Begin

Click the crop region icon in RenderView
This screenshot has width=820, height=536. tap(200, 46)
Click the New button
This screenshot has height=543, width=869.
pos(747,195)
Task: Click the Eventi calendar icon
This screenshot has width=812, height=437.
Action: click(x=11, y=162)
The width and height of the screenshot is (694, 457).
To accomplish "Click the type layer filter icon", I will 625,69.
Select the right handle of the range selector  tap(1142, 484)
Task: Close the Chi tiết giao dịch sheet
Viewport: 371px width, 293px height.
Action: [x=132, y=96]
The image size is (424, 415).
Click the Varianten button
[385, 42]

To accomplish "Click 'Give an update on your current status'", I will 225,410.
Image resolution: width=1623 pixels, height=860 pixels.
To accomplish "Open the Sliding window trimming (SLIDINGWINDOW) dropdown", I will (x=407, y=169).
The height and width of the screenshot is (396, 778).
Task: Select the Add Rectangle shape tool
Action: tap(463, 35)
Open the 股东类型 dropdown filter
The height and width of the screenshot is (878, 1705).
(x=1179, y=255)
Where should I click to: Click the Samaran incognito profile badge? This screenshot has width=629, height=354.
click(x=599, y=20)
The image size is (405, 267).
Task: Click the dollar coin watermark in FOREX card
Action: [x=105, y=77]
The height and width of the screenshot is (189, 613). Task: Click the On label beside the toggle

End

→ THE TASK:
Lay out every line of the records above as a numbered list, leaving out the blank lines.

→ SOLUTION TO THIS PROBLEM:
1. Click the crop region icon in RenderView
2. This screenshot has width=820, height=536. tap(200, 46)
3. Click the New button
4. This screenshot has height=543, width=869.
5. pos(747,195)
6. Task: Click the Eventi calendar icon
7. This screenshot has width=812, height=437.
8. Action: click(x=11, y=162)
9. The width and height of the screenshot is (694, 457).
10. To accomplish "Click the type layer filter icon", I will 625,69.
11. Select the right handle of the range selector  tap(1142, 484)
12. Task: Close the Chi tiết giao dịch sheet
13. Viewport: 371px width, 293px height.
14. Action: [x=132, y=96]
15. The image size is (424, 415).
16. Click the Varianten button
17. [385, 42]
18. To accomplish "Click 'Give an update on your current status'", I will 225,410.
19. Image resolution: width=1623 pixels, height=860 pixels.
20. To accomplish "Open the Sliding window trimming (SLIDINGWINDOW) dropdown", I will (x=407, y=169).
21. The height and width of the screenshot is (396, 778).
22. Task: Select the Add Rectangle shape tool
23. Action: tap(463, 35)
24. Open the 股东类型 dropdown filter
25. The height and width of the screenshot is (878, 1705).
26. (x=1179, y=255)
27. Where should I click to: Click the Samaran incognito profile badge? This screenshot has width=629, height=354.
28. click(x=599, y=20)
29. The image size is (405, 267).
30. Task: Click the dollar coin watermark in FOREX card
31. Action: [x=105, y=77]
32. The height and width of the screenshot is (189, 613). Task: Click the On label beside the toggle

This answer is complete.